Au moment où l’État demande de plus en plus de sacrifices aux contribuables, peut-être conviendrait-il de faire l’économie de ces intermédiaires, en finançant directement les entreprises en recherche d’aide pour leur développement.

Par ailleurs, on peut s’étonner que depuis 2008, Patricia Barbizet, N°2 du groupe PPR (Pinault-Printemps-Redoute), soit l’un des administrateurs du FSI, fonds d’investissement doté de 20 milliards d’euros d’argent public, et en préside également le comité d’investissement. 

PPR est un grand groupe du CAC 40 dont la délocalisation de la production des articles vendus dans les magasins (Conforma, Printemps, La Redoute, Fnac), a mis au chômage les dizaines de milliers d’ouvriers employés chez les sous-traitants. 

Qui peut croire que sa dirigeante choisisse d’aider les entreprises dont le développement créera des emplois en France. Il nous semble que François Hollande devrait maintenant nommer une personnalité moins impliquée avec les grands groupes et le grand capital. 

LE LEURRE DE L’INNOVATION

La Banque Publique d’Investissement voulue par François Hollande, sera vraisemblablement composée d’anciens organismes et dispositifs déjà existants qui ne sont jamais parvenus à transformer les milliards d’euros qui leur sont confiés en un nombre significatif de véritables emplois, et investira encore uniquement dans l’innovation.

L’antienne des produits innovants, déjà répétée en boucle depuis 35 ans par nos personnalités politiques, nous est à présent resservie pour exclure les industries manufacturières traditionnelles des dispositifs de financement.de l’économie.

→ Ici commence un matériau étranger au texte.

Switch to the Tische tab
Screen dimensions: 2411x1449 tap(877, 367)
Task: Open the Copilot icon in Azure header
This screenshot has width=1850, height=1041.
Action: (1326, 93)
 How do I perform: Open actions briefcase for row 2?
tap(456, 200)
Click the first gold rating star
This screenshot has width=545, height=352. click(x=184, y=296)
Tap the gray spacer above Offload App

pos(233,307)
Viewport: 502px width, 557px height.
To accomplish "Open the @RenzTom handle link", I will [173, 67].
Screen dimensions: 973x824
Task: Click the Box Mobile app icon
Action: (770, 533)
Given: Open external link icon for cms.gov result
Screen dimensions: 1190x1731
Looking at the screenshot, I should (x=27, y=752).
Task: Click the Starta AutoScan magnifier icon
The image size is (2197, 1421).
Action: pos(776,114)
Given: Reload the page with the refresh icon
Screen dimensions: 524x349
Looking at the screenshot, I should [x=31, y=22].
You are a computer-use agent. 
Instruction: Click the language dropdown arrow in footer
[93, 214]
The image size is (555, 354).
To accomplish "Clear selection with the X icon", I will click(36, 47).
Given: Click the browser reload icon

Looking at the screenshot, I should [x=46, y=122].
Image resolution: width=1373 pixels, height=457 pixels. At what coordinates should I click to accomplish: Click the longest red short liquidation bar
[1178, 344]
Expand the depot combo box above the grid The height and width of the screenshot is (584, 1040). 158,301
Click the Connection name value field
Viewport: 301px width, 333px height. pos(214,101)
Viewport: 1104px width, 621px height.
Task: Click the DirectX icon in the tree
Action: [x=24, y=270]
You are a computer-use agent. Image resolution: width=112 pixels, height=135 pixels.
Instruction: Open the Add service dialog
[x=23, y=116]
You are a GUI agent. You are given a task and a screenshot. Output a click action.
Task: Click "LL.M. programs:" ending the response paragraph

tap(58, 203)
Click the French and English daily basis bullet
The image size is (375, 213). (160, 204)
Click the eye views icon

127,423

Le mythe des produits innovants qui devaient fournir un emploi à chacun d’entre nous, est associé au dogme néolibéral du libre échange qui préconise la délocalisation de notre industrie manufacturière des biens de consommation. Cette politique dont François Hollande a toujours été un ardent partisan, montre son inefficacité et plusieurs millions de personnes au chômage en paient le prix.  

Cependant, il convient d’accorder crédit aux promesses de réindustrialisation de notre nouveau Président et puisque l’emploi est sa priorité, ne doutons pas de recevoir bientôt une invitation de l’Élysée ou du ministère du Redressement Productif pour exposer notre projet de relance de l’industrie manufacturière des biens de consommation.